Turn every line of the items below into a JSON list of strings, with one string per line and blank lines skipped.

▸ Records for this exercise:
□ □ □ □
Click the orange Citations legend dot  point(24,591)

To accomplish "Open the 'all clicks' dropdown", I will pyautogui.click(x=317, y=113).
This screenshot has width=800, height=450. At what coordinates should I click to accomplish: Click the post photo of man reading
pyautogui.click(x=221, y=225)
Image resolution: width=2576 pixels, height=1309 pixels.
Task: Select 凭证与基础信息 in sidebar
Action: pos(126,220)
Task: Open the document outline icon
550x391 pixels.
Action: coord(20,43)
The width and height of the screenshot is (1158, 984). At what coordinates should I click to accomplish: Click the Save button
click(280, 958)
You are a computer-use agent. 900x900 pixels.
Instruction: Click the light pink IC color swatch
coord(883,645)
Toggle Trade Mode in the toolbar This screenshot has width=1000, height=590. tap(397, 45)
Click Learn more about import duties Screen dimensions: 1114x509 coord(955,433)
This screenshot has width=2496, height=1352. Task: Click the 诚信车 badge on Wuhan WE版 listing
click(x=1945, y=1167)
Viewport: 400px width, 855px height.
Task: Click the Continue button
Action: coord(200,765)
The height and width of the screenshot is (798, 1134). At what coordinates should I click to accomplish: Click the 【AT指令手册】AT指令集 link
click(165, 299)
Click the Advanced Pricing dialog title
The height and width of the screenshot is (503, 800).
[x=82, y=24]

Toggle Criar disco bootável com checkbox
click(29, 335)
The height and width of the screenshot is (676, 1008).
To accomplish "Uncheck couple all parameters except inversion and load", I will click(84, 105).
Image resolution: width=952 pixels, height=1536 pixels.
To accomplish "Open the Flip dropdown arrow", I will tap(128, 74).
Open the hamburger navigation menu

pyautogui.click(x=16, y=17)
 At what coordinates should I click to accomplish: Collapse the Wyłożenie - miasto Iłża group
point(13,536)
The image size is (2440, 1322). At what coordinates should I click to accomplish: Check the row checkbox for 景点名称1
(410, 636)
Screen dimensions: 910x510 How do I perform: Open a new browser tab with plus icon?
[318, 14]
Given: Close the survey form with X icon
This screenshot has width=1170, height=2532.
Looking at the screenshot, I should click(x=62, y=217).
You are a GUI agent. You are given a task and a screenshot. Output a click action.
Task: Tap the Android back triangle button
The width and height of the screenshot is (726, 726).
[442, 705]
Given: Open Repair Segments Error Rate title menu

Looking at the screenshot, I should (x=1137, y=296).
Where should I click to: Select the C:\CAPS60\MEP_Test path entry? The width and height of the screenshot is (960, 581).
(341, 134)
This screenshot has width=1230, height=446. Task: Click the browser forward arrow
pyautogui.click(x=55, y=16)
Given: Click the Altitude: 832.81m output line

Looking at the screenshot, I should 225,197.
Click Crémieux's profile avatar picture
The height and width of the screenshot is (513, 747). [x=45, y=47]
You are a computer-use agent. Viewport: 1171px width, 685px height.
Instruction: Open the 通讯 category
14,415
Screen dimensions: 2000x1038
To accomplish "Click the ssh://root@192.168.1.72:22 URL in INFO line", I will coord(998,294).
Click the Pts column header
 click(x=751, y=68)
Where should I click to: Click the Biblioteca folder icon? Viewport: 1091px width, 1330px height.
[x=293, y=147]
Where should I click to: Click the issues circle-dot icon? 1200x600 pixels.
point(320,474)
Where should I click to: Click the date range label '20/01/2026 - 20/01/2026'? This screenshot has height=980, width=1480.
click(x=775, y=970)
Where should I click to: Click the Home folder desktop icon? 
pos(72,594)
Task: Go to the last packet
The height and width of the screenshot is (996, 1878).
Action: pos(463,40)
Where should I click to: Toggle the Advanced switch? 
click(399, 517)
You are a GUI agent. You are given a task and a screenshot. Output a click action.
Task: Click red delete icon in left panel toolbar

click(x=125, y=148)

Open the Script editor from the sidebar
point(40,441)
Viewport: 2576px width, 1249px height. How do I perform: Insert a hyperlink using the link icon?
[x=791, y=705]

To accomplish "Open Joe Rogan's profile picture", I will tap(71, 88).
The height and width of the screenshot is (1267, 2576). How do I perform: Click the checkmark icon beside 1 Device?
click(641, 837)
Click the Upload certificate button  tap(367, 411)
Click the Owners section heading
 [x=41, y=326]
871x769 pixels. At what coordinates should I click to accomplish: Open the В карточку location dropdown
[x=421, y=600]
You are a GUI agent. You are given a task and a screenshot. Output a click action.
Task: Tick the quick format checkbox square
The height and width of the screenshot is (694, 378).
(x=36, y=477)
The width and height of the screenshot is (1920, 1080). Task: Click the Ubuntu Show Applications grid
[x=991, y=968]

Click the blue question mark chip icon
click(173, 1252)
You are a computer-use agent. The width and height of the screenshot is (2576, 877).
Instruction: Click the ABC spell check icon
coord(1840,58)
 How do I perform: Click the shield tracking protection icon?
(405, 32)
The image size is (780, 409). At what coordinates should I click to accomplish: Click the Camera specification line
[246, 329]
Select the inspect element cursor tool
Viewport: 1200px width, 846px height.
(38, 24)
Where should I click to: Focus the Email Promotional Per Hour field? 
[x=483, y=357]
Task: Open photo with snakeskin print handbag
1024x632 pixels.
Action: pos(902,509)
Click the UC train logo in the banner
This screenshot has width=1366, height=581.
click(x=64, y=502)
□ □ □ □
▸ Solution:
[
  "Click the orange Citations legend dot  point(24,591)",
  "To accomplish \"Open the 'all clicks' dropdown\", I will pyautogui.click(x=317, y=113).",
  "This screenshot has width=800, height=450. At what coordinates should I click to accomplish: Click the post photo of man reading",
  "pyautogui.click(x=221, y=225)",
  "Image resolution: width=2576 pixels, height=1309 pixels.",
  "Task: Select 凭证与基础信息 in sidebar",
  "Action: pos(126,220)",
  "Task: Open the document outline icon",
  "550x391 pixels.",
  "Action: coord(20,43)",
  "The width and height of the screenshot is (1158, 984). At what coordinates should I click to accomplish: Click the Save button",
  "click(280, 958)",
  "You are a computer-use agent. 900x900 pixels.",
  "Instruction: Click the light pink IC color swatch",
  "coord(883,645)",
  "Toggle Trade Mode in the toolbar This screenshot has width=1000, height=590. tap(397, 45)",
  "Click Learn more about import duties Screen dimensions: 1114x509 coord(955,433)",
  "This screenshot has width=2496, height=1352. Task: Click the 诚信车 badge on Wuhan WE版 listing",
  "click(x=1945, y=1167)",
  "Viewport: 400px width, 855px height.",
  "Task: Click the Continue button",
  "Action: coord(200,765)",
  "The height and width of the screenshot is (798, 1134). At what coordinates should I click to accomplish: Click the 【AT指令手册】AT指令集 link",
  "click(165, 299)",
  "Click the Advanced Pricing dialog title",
  "The height and width of the screenshot is (503, 800).",
  "[x=82, y=24]",
  "Toggle Criar disco bootável com checkbox",
  "click(29, 335)",
  "The height and width of the screenshot is (676, 1008).",
  "To accomplish \"Uncheck couple all parameters except inversion and load\", I will click(84, 105).",
  "Image resolution: width=952 pixels, height=1536 pixels.",
  "To accomplish \"Open the Flip dropdown arrow\", I will tap(128, 74).",
  "Open the hamburger navigation menu",
  "pyautogui.click(x=16, y=17)",
  " At what coordinates should I click to accomplish: Collapse the Wyłożenie - miasto Iłża group",
  "point(13,536)",
  "The image size is (2440, 1322). At what coordinates should I click to accomplish: Check the row checkbox for 景点名称1",
  "(410, 636)",
  "Screen dimensions: 910x510 How do I perform: Open a new browser tab with plus icon?",
  "[318, 14]",
  "Given: Close the survey form with X icon",
  "This screenshot has width=1170, height=2532.",
  "Looking at the screenshot, I should click(x=62, y=217).",
  "You are a GUI agent. You are given a task and a screenshot. Output a click action.",
  "Task: Tap the Android back triangle button",
  "The width and height of the screenshot is (726, 726).",
  "[442, 705]",
  "Given: Open Repair Segments Error Rate title menu",
  "Looking at the screenshot, I should (x=1137, y=296).",
  "Where should I click to: Select the C:\\CAPS60\\MEP_Test path entry? The width and height of the screenshot is (960, 581).",
  "(341, 134)",
  "This screenshot has width=1230, height=446. Task: Click the browser forward arrow",
  "pyautogui.click(x=55, y=16)",
  "Given: Click the Altitude: 832.81m output line",
  "Looking at the screenshot, I should 225,197.",
  "Click Crémieux's profile avatar picture",
  "The height and width of the screenshot is (513, 747). [x=45, y=47]",
  "You are a computer-use agent. Viewport: 1171px width, 685px height.",
  "Instruction: Open the 通讯 category",
  "14,415",
  "Screen dimensions: 2000x1038",
  "To accomplish \"Click the ssh://root@192.168.1.72:22 URL in INFO line\", I will coord(998,294).",
  "Click the Pts column header",
  " click(x=751, y=68)",
  "Where should I click to: Click the Biblioteca folder icon? Viewport: 1091px width, 1330px height.",
  "[x=293, y=147]",
  "Where should I click to: Click the issues circle-dot icon? 1200x600 pixels.",
  "point(320,474)",
  "Where should I click to: Click the date range label '20/01/2026 - 20/01/2026'? This screenshot has height=980, width=1480.",
  "click(x=775, y=970)",
  "Where should I click to: Click the Home folder desktop icon? ",
  "pos(72,594)",
  "Task: Go to the last packet",
  "The height and width of the screenshot is (996, 1878).",
  "Action: pos(463,40)",
  "Where should I click to: Toggle the Advanced switch? ",
  "click(399, 517)",
  "You are a GUI agent. You are given a task and a screenshot. Output a click action.",
  "Task: Click red delete icon in left panel toolbar",
  "click(x=125, y=148)",
  "Open the Script editor from the sidebar",
  "point(40,441)",
  "Viewport: 2576px width, 1249px height. How do I perform: Insert a hyperlink using the link icon?",
  "[x=791, y=705]",
  "To accomplish \"Open Joe Rogan's profile picture\", I will tap(71, 88).",
  "The height and width of the screenshot is (1267, 2576). How do I perform: Click the checkmark icon beside 1 Device?",
  "click(641, 837)",
  "Click the Upload certificate button  tap(367, 411)",
  "Click the Owners section heading",
  " [x=41, y=326]",
  "871x769 pixels. At what coordinates should I click to accomplish: Open the В карточку location dropdown",
  "[x=421, y=600]",
  "You are a GUI agent. You are given a task and a screenshot. Output a click action.",
  "Task: Tick the quick format checkbox square",
  "The height and width of the screenshot is (694, 378).",
  "(x=36, y=477)",
  "The width and height of the screenshot is (1920, 1080). Task: Click the Ubuntu Show Applications grid",
  "[x=991, y=968]",
  "Click the blue question mark chip icon",
  "click(173, 1252)",
  "You are a computer-use agent. The width and height of the screenshot is (2576, 877).",
  "Instruction: Click the ABC spell check icon",
  "coord(1840,58)",
  " How do I perform: Click the shield tracking protection icon?",
  "(405, 32)",
  "The image size is (780, 409). At what coordinates should I click to accomplish: Click the Camera specification line",
  "[246, 329]",
  "Select the inspect element cursor tool",
  "Viewport: 1200px width, 846px height.",
  "(38, 24)",
  "Where should I click to: Focus the Email Promotional Per Hour field? ",
  "[x=483, y=357]",
  "Task: Open photo with snakeskin print handbag",
  "1024x632 pixels.",
  "Action: pos(902,509)",
  "Click the UC train logo in the banner",
  "This screenshot has width=1366, height=581.",
  "click(x=64, y=502)"
]